Published online by Cambridge University Press: 22 September 2009
Introduction
In recent years, experimental studies on low and intermediate energy (e, 2e) processes have accumulated large amounts of triply differential cross section data. These (e, 2e) results, in which the energies and angles of both of the outgoing electrons produced in the electron-impact ionization process are specified, display strong electron-correlation effects. Owing to the difficulty involved in describing precisely various electron correlations, in particular, the Coulomb interaction between the two final-state continuum electrons, only approximate theoretical treatments have been carried out. At present, theoretical understanding of these data and the underlying effects are far from complete.
The near-threshold energy dependence of two electrons escaping from a positive ion has been studied theoretically by many authors using a number of methods. These studies cover the threshold behavior of the total and the differential cross sections for electron-impact ionization of atoms and ions.

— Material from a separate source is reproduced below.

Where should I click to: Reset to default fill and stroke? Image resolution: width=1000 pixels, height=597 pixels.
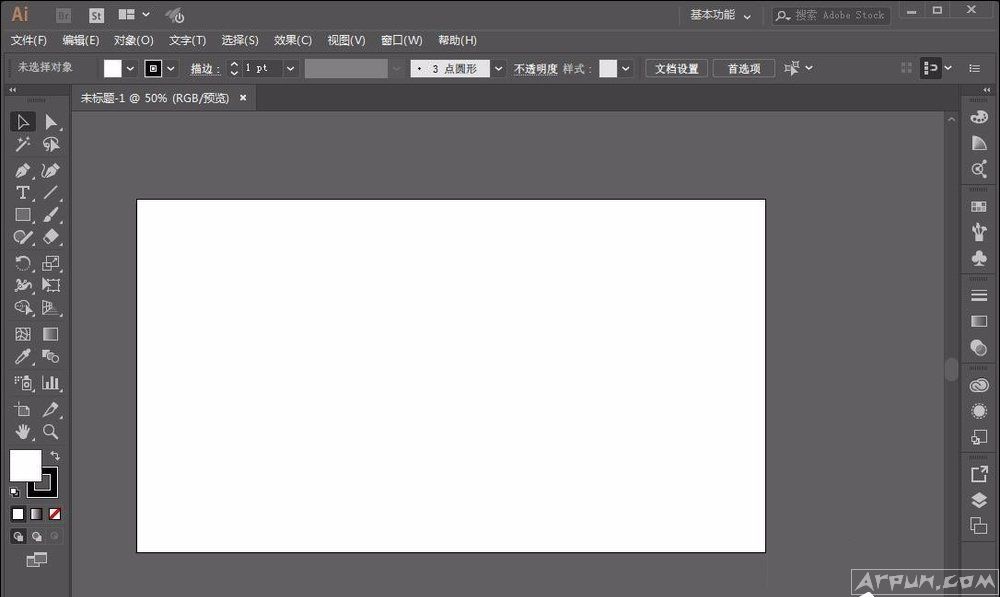click(15, 492)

In the early 1950's, Wannier applied to this problem the idea that the near-threshold energy-dependence of a reaction could be derived by investigating only the long-range interactions among its final products, without having a detailed knowledge about a small “reaction zone,” the size of which is of the order of magnitude of the Bohr radius. He revealed the importance of the configuration r1 = −r2 for the double escape of slow electrons from a positive ion by using methods of classical mechanics.